TRO-01S: Inexistent Sanitization of Input Addresses

Description:

The linked function(s) accept address arguments yet do not properly sanitize them.

Impact:

The presence of zero-value addresses, especially in constructor implementations, can cause the contract to be permanently inoperable. These checks are advised as zero-value inputs are a common side-effect of off-chain software related bugs.

Example:

contracts/trove.sol
55constructor(
56 address _factory,
57 address _token,
58 address _troveOwner
59) Ownable() {
60 _transferOwnership(_troveOwner);
61 _grantRole(OWNER_ROLE, _troveOwner);
62 _grantRole(OWNER_ROLE, _factory);
63 factory = ITroveFactory(_factory);
64 token = IERC20(_token);
65 TOKEN_PRECISION = 10**(IERC20Metadata(_token).decimals());
66 liqTokenRateSnapshot = factory.liquidationPool(_token).liqTokenRate();
67 // allow the fee recipient contract to transfer as many tokens as it wants from the trove
68 factory.stableCoin().approve(address(factory.feeRecipient()), MAX_INT);
69}

Recommendation:

We advise some basic sanitization to be put in place by ensuring that each address specified is non-zero.

Alleviation:

The Bonq Protocol team has introduced sufficient checks validating that the input addresses cannot be zero.
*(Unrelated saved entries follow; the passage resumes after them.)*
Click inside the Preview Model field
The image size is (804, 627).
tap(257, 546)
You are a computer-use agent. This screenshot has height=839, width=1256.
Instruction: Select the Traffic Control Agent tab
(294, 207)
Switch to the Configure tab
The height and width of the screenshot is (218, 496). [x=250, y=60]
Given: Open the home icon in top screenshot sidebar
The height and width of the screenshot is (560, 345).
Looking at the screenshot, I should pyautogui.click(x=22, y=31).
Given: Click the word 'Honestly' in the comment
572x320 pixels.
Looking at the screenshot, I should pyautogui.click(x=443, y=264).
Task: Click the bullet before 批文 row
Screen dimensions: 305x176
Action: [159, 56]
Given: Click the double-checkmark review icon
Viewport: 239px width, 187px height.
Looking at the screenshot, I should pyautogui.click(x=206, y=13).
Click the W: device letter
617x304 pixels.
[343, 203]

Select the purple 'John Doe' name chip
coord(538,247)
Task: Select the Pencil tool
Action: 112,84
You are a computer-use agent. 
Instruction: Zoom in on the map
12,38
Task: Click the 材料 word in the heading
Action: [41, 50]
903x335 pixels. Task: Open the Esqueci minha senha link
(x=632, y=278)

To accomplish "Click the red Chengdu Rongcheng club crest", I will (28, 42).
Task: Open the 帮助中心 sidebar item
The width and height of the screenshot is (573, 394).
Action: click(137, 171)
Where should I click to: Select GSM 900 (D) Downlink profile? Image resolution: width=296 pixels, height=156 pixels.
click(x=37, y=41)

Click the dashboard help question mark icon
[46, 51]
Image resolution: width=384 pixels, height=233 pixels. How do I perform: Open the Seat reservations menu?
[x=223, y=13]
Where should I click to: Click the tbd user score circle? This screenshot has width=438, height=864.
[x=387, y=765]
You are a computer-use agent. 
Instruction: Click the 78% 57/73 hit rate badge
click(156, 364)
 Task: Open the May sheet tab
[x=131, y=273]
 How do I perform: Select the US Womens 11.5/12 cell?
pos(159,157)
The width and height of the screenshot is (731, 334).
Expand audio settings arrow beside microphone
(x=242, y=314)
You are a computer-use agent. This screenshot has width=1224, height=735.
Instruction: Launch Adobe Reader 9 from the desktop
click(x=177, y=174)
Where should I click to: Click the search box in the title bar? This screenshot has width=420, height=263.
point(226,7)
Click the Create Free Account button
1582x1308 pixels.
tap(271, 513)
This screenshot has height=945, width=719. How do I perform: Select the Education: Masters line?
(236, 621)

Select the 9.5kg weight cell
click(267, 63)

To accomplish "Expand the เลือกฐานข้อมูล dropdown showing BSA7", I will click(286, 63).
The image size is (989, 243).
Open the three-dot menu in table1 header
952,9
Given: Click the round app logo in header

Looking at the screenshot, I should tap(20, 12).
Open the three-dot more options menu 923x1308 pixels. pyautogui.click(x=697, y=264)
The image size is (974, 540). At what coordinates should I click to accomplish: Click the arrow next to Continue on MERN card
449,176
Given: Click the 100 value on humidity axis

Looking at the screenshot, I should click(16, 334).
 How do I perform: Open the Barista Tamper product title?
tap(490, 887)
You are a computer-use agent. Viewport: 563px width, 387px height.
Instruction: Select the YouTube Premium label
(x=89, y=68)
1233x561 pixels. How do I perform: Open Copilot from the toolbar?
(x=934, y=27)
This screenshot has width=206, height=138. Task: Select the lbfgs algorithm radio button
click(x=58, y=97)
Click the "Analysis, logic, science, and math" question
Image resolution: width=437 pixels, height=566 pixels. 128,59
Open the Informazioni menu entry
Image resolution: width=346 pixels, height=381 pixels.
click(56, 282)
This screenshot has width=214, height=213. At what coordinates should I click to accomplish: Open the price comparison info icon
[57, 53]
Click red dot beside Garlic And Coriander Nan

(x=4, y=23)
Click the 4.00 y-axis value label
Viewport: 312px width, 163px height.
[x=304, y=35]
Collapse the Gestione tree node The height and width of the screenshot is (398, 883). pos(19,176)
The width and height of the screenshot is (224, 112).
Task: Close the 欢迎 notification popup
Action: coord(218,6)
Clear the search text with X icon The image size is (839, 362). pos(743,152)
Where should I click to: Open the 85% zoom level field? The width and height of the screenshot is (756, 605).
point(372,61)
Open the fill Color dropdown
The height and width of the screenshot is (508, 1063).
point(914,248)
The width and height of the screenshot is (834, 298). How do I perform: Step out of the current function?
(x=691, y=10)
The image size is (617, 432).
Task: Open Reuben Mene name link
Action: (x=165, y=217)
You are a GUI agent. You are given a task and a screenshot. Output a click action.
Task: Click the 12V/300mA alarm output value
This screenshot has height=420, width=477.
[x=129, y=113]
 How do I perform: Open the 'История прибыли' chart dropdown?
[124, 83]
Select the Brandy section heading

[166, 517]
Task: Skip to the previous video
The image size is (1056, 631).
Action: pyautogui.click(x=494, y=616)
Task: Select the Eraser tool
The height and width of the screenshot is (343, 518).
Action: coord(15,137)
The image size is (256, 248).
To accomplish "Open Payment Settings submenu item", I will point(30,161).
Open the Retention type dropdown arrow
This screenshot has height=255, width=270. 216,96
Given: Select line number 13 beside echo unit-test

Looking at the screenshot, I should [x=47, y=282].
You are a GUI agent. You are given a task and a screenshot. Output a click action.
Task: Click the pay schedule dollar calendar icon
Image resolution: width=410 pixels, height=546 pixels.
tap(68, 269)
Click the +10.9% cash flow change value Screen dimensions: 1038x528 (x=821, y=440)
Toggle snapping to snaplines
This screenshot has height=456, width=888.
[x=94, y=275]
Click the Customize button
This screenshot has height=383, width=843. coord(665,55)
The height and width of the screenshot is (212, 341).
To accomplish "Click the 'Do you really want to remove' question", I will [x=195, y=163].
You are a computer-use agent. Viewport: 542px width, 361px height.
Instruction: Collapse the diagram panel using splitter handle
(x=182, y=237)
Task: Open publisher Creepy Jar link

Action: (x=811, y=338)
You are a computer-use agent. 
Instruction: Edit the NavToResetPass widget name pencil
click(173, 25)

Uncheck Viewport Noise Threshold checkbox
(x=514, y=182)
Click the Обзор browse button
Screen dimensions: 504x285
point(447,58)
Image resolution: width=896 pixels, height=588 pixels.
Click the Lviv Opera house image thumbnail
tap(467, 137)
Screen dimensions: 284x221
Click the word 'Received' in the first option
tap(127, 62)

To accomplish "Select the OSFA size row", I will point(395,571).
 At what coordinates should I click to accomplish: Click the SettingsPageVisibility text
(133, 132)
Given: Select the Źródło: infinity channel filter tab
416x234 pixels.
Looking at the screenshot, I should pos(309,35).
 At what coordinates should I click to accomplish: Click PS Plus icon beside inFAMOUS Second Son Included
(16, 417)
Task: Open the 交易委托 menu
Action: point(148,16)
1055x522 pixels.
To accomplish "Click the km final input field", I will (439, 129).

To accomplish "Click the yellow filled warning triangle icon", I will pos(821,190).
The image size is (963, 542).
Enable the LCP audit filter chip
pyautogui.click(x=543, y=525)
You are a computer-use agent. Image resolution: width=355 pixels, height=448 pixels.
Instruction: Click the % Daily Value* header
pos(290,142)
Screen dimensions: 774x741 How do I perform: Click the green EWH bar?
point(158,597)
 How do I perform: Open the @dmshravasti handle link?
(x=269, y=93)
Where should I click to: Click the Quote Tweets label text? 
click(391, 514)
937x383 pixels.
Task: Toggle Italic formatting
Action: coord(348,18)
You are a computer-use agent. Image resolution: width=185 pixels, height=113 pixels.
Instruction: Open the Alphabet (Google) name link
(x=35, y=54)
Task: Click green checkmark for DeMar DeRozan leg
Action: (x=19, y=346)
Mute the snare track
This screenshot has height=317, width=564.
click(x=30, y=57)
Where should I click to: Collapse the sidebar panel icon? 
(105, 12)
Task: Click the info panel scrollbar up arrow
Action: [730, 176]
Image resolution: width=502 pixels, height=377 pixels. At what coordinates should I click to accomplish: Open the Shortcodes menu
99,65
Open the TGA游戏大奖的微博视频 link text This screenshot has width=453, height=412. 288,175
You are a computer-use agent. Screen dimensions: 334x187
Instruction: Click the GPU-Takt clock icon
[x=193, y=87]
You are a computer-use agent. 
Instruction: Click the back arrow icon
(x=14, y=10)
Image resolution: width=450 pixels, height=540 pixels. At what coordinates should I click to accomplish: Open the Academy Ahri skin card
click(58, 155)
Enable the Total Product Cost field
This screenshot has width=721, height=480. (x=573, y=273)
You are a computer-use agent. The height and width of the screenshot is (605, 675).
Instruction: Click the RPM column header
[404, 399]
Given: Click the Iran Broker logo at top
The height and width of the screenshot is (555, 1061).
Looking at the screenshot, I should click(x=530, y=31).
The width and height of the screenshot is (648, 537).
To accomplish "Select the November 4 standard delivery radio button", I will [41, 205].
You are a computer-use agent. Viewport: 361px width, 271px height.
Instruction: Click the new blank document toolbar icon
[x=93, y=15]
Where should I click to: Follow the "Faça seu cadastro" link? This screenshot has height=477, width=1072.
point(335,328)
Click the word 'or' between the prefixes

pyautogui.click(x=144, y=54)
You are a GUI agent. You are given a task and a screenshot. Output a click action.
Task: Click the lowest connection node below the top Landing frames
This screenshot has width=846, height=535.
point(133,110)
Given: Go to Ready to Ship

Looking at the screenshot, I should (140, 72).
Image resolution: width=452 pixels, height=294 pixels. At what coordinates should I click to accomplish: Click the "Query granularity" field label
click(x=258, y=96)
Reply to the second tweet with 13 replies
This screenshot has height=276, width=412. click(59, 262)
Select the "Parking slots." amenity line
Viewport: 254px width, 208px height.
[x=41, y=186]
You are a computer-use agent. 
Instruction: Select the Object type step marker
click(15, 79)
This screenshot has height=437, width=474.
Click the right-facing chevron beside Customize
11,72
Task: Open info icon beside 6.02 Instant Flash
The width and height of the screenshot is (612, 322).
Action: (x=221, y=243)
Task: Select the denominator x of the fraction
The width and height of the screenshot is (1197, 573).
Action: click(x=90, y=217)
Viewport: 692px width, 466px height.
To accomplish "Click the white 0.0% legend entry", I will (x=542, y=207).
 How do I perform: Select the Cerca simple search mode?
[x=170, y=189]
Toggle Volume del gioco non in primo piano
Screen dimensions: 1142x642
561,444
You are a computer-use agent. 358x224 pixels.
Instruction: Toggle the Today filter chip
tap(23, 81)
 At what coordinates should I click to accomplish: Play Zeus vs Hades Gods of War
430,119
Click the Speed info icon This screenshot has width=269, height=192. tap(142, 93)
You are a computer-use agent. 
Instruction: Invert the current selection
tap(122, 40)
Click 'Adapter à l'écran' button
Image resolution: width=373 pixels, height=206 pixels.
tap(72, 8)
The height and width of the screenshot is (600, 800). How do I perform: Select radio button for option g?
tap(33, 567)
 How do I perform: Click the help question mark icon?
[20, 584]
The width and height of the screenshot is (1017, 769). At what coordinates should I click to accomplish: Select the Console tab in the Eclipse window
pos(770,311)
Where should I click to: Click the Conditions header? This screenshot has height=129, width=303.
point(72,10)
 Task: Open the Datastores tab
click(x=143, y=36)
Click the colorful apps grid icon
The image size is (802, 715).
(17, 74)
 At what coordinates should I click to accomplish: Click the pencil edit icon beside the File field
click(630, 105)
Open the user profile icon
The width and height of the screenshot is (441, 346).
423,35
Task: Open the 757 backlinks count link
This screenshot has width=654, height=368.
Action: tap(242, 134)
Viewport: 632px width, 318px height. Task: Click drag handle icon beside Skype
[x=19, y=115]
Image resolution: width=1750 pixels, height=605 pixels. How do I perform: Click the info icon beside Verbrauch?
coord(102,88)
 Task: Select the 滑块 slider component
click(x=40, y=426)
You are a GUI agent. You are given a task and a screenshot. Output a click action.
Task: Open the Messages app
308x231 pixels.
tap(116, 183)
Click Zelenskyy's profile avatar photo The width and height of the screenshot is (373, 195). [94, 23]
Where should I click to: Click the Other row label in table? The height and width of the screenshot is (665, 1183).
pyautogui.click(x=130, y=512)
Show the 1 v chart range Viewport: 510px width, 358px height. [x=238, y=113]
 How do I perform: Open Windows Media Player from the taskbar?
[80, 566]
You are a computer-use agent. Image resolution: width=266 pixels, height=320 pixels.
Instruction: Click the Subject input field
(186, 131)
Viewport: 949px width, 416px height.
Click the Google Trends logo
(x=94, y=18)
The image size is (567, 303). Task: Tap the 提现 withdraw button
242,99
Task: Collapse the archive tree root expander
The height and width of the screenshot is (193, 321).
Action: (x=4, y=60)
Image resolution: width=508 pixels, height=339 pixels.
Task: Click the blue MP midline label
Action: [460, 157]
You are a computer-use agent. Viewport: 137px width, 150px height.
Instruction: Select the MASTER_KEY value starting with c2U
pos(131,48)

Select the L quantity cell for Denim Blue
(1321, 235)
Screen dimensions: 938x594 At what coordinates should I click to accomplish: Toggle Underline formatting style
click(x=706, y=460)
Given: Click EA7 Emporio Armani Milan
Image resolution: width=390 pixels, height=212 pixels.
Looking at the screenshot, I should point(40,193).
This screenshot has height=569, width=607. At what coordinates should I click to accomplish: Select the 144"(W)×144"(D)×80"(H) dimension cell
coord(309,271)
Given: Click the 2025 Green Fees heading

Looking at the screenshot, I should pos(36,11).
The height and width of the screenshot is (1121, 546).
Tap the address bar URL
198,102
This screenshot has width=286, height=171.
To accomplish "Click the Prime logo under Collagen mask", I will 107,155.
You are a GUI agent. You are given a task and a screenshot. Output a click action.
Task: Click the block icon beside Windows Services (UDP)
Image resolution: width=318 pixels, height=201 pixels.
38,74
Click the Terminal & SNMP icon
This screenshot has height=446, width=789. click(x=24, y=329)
TRO-02S: Improper Invocations of EIP-20 transfer / transferFrom

Description:

The linked statements do not properly validate the returned bool values of the EIP-20 standard transfer & transferFrom functions. As the standard dictates, callers must not assume that false is never returned.

Impact:

If the code mandates that the returned bool is true, this will cause incompatibility with tokens such as USDT / Tether as no such bool is returned to be evaluated causing the check to fail at all times. On the other hand, if the token utilized can return a false value under certain conditions but the code does not validate it, the contract itself can be compromised as having received / sent funds that it never did.

Example:

contracts/trove.sol
210factory_cache.stableCoin().transfer(_recipient, _amount);

Recommendation:

Since not all standardized tokens are EIP-20 compliant (such as Tether / USDT), we advise a safe wrapper library to be utilized instead such as SafeERC20 by OpenZeppelin to opportunistically validate the returned bool only if it exists in each instance.

Alleviation:

The Bonq Protocol team has introduced the usage of OpenZeppelin's SafeERC20 library for transfer and transferFrom invocations.